DOMESTIC spending slowed in the second quarter in the Euro region, but a surge in exports drove economic growth, according to data published by the European Union's statistics office in Luxembourg.

The figures showed that exports made the biggest contribution to growth, adding 0.5 percentage point while investment stalled with a slowdown in private and government consumption. 



Gross domestic product increased 0.3 per cent from previous quarter, when it rose 0.5 per cent, in line with August 12 estimate, according to Bloomberg.



The European Central Bank has built its projections for a continued recovery on domestic demand, with rising employment bolstering consumption and investment set to benefit from more favourable lending conditions. 

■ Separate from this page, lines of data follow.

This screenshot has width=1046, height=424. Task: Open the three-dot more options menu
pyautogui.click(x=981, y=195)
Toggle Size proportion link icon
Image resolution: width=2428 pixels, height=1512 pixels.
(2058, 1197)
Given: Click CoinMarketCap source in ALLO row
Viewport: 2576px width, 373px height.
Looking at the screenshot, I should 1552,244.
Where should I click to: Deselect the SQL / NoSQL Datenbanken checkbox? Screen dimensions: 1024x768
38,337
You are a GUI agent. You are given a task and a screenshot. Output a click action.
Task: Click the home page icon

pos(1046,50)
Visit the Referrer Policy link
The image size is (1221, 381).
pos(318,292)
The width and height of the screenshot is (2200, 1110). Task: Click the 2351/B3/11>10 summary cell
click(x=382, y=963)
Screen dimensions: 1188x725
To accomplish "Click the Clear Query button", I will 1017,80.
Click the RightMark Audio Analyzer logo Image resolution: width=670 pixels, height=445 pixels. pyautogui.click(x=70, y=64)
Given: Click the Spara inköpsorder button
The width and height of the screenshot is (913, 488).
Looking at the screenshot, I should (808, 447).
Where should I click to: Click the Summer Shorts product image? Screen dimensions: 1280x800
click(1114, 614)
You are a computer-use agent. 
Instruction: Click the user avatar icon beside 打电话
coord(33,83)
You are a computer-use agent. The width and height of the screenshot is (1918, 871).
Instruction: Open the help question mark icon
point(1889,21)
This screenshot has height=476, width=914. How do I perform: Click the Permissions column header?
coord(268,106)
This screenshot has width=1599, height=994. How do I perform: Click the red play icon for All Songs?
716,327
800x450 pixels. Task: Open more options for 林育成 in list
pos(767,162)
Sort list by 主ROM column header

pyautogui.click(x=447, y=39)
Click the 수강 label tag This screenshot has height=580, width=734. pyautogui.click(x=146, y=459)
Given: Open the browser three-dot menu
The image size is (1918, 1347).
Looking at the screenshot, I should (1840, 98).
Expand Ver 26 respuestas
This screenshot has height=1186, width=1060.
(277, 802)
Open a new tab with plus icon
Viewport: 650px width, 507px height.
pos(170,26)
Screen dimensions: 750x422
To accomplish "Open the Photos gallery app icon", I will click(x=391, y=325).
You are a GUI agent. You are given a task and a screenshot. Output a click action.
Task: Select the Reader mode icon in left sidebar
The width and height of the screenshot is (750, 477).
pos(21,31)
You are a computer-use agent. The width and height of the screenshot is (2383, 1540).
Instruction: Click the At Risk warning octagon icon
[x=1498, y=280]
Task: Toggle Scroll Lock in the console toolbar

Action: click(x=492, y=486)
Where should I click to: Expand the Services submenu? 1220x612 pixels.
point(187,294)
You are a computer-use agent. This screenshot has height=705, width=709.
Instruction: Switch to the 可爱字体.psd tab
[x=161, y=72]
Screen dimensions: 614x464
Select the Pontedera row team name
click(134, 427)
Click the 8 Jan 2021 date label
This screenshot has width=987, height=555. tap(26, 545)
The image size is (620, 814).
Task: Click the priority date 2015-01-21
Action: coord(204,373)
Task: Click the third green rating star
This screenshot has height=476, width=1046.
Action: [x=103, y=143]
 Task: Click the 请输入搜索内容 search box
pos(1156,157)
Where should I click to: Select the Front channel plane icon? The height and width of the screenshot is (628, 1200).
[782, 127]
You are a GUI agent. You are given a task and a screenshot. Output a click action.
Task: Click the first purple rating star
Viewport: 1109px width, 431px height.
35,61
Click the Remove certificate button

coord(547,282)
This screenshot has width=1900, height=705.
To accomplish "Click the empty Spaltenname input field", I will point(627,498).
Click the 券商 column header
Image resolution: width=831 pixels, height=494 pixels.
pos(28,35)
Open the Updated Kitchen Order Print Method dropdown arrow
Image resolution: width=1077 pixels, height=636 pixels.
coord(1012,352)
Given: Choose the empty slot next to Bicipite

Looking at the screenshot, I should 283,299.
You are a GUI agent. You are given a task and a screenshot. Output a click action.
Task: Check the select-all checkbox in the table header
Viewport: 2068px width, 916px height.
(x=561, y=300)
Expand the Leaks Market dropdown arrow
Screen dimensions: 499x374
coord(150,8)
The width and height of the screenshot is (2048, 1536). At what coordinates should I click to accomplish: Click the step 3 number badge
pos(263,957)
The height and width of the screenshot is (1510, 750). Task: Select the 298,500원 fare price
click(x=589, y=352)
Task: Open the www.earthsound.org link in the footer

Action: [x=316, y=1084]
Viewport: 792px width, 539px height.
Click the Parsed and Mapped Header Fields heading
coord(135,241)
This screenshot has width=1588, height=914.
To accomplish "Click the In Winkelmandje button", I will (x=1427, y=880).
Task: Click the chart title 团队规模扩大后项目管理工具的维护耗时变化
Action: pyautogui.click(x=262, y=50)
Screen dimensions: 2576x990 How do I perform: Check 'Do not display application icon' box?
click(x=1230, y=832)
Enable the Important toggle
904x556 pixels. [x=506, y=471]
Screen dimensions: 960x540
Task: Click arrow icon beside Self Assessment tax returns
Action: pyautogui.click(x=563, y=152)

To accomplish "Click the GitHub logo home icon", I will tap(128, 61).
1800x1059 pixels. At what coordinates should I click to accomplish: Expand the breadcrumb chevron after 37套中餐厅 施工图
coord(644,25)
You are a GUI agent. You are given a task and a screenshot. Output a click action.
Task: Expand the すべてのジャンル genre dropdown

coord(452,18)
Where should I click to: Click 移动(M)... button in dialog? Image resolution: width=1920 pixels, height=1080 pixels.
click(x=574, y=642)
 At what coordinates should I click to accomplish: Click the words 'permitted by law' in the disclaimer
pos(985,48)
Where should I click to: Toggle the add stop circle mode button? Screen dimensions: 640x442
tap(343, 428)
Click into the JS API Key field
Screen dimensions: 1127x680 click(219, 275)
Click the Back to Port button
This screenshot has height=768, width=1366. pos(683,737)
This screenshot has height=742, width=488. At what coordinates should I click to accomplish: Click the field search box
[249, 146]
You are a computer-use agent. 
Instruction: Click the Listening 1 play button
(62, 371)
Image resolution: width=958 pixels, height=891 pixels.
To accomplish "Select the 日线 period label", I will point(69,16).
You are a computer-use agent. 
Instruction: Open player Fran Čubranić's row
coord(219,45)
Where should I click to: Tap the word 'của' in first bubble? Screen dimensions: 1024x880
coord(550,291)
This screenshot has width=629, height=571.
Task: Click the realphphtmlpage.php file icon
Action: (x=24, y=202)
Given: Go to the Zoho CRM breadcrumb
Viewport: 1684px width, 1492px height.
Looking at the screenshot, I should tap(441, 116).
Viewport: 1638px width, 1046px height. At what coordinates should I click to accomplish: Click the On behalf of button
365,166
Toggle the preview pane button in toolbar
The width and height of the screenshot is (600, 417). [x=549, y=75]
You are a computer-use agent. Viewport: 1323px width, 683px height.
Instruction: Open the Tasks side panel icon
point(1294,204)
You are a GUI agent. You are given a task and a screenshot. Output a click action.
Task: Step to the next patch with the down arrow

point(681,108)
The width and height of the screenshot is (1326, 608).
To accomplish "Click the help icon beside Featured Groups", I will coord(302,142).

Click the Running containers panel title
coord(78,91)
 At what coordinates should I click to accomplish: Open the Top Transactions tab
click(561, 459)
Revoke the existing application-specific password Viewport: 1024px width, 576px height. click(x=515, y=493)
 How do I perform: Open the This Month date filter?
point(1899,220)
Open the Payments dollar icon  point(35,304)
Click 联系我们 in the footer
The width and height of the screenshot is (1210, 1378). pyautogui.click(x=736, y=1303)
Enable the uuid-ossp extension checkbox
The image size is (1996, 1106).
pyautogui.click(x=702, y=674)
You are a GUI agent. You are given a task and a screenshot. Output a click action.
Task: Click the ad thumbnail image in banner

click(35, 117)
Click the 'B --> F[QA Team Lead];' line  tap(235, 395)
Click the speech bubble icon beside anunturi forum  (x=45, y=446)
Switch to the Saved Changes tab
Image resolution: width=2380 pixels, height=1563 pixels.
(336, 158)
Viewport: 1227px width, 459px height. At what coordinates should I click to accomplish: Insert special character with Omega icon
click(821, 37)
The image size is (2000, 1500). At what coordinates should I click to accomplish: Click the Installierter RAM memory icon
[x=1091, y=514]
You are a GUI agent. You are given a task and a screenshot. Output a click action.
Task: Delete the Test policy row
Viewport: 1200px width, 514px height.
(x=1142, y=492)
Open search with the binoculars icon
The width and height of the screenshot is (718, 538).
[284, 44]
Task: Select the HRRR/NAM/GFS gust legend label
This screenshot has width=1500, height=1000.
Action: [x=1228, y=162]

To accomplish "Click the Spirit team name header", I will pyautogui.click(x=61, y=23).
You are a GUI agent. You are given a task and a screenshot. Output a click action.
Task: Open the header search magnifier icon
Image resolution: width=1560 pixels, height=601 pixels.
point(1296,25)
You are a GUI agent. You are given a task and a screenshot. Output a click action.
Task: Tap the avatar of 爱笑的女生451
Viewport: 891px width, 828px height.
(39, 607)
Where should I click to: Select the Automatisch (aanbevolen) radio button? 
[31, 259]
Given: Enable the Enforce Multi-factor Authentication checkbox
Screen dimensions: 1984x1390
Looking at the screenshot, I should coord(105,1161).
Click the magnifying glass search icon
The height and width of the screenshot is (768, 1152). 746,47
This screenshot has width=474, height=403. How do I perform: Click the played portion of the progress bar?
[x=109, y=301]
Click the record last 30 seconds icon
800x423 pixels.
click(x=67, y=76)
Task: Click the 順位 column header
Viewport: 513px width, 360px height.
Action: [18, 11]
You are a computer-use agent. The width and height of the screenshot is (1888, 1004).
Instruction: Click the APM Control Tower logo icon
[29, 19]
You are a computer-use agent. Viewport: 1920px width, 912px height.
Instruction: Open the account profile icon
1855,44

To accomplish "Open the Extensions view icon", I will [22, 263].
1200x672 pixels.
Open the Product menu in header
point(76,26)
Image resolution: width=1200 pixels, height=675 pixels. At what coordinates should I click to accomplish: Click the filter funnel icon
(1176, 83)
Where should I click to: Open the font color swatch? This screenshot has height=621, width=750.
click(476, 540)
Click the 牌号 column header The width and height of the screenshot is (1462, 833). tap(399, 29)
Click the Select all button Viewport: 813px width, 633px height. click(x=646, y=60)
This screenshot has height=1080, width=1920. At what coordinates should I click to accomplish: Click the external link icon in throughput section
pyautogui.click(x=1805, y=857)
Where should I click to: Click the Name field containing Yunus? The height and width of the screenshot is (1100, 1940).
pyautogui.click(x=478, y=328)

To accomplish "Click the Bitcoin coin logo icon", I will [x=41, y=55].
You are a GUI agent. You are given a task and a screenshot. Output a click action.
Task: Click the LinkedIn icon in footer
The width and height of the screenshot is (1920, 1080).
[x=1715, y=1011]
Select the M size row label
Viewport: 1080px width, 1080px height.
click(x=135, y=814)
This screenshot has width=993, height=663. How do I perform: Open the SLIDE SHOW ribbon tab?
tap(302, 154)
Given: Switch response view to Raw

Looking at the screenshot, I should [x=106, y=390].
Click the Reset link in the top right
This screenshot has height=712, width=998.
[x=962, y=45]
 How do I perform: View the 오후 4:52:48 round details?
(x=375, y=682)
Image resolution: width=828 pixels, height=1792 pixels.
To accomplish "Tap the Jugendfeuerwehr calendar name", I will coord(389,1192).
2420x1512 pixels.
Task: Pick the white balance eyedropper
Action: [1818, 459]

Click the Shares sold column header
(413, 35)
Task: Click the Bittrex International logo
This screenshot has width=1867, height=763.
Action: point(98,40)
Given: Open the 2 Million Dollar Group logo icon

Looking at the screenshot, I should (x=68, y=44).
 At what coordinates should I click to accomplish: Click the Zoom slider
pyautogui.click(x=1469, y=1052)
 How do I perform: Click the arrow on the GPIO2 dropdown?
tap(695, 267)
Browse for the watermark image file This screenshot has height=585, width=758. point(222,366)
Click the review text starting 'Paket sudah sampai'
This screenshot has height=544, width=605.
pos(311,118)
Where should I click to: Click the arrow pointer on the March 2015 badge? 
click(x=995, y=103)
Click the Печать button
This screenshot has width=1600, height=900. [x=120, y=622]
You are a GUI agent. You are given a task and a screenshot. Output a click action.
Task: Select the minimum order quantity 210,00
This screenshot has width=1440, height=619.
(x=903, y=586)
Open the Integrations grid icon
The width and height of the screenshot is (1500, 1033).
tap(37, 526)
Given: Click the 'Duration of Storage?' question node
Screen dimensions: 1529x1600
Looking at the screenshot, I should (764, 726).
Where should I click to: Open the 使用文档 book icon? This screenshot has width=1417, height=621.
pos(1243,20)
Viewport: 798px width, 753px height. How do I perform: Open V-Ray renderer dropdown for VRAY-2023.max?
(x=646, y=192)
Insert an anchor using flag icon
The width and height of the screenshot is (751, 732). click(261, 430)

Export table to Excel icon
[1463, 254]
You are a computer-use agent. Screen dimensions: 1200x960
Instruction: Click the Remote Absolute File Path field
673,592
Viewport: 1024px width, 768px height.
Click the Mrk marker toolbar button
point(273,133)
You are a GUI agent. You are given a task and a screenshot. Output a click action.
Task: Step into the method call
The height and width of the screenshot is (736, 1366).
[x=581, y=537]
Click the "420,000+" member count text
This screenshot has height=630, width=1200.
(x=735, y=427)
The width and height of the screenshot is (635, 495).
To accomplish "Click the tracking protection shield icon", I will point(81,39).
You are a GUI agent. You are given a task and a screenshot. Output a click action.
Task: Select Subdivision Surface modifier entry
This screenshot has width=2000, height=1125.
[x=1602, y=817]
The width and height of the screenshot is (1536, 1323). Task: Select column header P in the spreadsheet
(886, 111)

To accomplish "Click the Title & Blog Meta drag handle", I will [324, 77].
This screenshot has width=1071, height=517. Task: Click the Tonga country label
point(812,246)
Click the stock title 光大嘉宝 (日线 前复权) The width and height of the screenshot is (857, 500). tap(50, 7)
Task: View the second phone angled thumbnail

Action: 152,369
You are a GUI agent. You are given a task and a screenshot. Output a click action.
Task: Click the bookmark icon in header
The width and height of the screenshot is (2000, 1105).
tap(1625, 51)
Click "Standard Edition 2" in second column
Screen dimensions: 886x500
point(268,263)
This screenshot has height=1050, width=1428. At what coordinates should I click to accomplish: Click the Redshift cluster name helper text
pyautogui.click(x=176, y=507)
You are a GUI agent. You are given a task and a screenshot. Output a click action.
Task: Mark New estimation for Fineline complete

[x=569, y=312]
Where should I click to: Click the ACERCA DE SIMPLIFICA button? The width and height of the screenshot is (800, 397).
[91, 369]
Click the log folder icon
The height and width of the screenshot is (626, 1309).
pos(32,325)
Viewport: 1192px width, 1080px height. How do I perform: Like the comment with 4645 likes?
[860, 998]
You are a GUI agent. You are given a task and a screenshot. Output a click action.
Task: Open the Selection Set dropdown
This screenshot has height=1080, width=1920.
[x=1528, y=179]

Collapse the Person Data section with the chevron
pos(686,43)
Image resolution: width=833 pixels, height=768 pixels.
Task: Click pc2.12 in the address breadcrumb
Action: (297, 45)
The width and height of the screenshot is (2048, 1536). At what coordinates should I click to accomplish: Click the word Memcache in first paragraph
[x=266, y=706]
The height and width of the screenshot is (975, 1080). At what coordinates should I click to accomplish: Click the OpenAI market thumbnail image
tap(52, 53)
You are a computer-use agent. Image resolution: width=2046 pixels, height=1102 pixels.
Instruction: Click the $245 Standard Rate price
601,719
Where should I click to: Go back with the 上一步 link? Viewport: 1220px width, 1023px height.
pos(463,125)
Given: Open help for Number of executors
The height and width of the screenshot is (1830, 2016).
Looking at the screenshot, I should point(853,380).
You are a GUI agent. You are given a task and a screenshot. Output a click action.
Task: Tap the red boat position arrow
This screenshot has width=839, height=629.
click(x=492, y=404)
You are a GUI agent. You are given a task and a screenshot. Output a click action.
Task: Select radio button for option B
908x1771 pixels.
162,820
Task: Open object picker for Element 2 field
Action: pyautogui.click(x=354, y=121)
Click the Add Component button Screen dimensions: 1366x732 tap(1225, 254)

The data show how political uncertainty - the Brexit threat loomed over companies in the second quarter - can harm economic growth.



"It's not a sign of strength that trade contributed so much to growth, it's actually a sign of weakness," said Aline Schuiling, senior economist at ABN Amro Bank in Amsterdam. 



"Political uncertainty is just not good for the investment climate. Domestic demand was weak, so imports were weak. The picture is one of very moderate growth moving forward."



The statistics also showed that private consumption rose 0.2 per cent, contributing 0.1 percentage point to growth while government spending increased 0.1 per cent. Exports surged 1.1 per cent, most since second quarter of 2015, while imports gained 0.4 per cent.



Slovakia was fastest-growing euro-area economy in the second quarter, with GDP expanding 0.9 per cent. French, Italian, Finnish economies stagnated in three months through June.